(Material for this task)

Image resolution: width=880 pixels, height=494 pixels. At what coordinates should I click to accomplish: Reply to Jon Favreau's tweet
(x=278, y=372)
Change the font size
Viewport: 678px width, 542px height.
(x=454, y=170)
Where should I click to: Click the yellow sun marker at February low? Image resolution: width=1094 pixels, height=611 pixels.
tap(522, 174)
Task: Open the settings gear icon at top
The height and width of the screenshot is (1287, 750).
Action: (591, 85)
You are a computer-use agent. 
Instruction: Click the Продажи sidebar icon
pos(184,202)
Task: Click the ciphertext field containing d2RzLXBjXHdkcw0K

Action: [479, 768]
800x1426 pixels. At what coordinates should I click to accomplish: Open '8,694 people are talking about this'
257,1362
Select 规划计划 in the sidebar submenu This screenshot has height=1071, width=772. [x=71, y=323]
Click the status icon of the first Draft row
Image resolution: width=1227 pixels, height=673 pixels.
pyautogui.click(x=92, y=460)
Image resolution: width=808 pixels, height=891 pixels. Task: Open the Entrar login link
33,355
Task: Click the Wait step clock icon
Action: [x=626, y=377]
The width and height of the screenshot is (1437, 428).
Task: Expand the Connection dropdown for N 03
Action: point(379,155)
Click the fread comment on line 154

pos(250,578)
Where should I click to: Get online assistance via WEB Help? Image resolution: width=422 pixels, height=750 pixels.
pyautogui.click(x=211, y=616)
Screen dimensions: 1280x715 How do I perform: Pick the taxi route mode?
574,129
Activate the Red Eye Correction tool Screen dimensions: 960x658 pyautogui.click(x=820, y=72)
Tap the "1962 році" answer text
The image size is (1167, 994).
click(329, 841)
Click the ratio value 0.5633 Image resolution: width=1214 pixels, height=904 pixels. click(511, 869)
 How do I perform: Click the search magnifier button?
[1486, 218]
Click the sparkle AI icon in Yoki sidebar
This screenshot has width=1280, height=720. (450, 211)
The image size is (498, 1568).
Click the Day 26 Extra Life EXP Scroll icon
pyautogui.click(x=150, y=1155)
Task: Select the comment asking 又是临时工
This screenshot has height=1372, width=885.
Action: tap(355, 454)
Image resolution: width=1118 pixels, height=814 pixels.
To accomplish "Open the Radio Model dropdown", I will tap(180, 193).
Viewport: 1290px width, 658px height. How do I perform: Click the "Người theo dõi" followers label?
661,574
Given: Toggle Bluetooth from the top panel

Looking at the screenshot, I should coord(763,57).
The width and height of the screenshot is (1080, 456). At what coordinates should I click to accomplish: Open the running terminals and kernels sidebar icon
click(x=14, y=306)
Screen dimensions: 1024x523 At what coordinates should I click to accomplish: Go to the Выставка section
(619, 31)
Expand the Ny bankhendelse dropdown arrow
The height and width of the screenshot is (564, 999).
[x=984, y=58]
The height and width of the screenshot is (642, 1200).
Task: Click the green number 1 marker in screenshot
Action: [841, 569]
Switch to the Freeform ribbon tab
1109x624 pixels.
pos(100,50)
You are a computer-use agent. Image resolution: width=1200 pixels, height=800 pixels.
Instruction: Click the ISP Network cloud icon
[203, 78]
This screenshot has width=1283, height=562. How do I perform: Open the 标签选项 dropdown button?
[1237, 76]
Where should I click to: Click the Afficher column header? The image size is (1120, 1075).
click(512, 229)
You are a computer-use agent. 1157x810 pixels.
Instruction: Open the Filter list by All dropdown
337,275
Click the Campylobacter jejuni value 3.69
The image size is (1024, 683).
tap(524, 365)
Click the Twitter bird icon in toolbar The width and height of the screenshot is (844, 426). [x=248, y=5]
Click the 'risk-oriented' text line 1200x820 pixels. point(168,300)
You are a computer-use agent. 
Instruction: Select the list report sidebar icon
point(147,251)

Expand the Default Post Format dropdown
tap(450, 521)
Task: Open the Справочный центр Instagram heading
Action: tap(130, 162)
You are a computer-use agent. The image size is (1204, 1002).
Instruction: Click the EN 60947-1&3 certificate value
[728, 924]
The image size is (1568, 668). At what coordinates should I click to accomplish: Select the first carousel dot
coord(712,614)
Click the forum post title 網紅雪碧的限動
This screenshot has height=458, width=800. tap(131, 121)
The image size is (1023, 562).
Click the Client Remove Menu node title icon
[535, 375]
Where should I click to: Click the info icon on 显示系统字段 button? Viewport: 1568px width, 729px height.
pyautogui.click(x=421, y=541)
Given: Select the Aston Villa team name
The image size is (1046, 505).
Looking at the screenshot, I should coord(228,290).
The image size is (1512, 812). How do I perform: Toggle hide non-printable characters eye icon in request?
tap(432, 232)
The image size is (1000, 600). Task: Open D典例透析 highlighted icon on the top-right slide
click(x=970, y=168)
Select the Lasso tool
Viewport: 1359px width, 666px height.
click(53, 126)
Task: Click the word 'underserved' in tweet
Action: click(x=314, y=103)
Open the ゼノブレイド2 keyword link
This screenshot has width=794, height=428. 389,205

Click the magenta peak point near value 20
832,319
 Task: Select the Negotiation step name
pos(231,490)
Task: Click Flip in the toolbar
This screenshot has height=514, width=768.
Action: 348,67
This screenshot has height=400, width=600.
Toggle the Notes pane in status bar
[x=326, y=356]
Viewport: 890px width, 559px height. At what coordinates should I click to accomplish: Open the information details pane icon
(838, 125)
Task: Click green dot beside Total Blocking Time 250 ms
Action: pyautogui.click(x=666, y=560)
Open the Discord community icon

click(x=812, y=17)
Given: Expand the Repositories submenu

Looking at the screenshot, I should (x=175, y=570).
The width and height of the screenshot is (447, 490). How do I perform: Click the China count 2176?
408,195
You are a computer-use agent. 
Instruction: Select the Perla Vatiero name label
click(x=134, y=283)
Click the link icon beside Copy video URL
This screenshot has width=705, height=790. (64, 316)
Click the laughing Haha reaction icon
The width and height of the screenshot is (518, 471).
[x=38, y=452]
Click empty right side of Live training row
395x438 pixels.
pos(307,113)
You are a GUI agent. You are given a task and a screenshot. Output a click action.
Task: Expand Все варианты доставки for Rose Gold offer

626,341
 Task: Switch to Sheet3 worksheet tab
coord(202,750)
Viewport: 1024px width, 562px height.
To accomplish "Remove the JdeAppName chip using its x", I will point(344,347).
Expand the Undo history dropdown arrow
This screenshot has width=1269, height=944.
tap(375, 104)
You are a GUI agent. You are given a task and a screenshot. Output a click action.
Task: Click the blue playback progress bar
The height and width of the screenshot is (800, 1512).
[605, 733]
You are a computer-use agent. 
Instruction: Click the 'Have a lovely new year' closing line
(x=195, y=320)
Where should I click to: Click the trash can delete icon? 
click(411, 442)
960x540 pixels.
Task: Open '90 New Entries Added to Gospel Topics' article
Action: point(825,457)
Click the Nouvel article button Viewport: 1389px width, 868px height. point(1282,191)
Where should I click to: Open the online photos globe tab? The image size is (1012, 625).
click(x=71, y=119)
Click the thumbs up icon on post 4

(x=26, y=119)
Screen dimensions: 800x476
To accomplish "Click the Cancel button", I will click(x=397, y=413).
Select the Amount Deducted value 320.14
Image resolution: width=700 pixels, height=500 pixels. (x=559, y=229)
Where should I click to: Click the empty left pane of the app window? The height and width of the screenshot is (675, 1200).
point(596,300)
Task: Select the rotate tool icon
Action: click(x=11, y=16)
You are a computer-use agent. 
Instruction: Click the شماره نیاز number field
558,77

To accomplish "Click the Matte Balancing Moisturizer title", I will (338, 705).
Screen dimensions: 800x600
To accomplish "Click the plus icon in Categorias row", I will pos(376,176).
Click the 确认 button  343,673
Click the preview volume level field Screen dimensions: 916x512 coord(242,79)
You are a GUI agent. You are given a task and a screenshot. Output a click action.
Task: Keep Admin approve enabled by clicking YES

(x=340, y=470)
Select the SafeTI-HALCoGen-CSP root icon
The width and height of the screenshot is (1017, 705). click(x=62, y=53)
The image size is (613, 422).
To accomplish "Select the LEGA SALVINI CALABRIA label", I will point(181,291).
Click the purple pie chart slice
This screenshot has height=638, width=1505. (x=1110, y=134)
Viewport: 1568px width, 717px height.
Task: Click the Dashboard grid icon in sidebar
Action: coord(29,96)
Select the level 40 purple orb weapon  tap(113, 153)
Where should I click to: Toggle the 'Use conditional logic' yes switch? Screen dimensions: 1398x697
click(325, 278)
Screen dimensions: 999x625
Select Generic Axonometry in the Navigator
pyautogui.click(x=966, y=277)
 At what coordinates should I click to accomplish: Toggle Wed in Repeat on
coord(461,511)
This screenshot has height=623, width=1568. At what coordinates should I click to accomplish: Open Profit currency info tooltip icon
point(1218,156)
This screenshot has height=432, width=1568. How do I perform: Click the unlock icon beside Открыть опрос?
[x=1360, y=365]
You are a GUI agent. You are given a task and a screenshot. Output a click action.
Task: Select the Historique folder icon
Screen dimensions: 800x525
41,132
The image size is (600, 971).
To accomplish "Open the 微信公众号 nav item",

(End Material for this task)

*Problem statement:* Your task is to quote, without any alteration, the lines running from the top of the records to the line that holds "Select 规划计划 in", both included.

*Expected answer:*
Image resolution: width=880 pixels, height=494 pixels. At what coordinates should I click to accomplish: Reply to Jon Favreau's tweet
(x=278, y=372)
Change the font size
Viewport: 678px width, 542px height.
(x=454, y=170)
Where should I click to: Click the yellow sun marker at February low? Image resolution: width=1094 pixels, height=611 pixels.
tap(522, 174)
Task: Open the settings gear icon at top
The height and width of the screenshot is (1287, 750).
Action: (591, 85)
You are a computer-use agent. 
Instruction: Click the Продажи sidebar icon
pos(184,202)
Task: Click the ciphertext field containing d2RzLXBjXHdkcw0K

Action: [479, 768]
800x1426 pixels. At what coordinates should I click to accomplish: Open '8,694 people are talking about this'
257,1362
Select 规划计划 in the sidebar submenu This screenshot has height=1071, width=772. [x=71, y=323]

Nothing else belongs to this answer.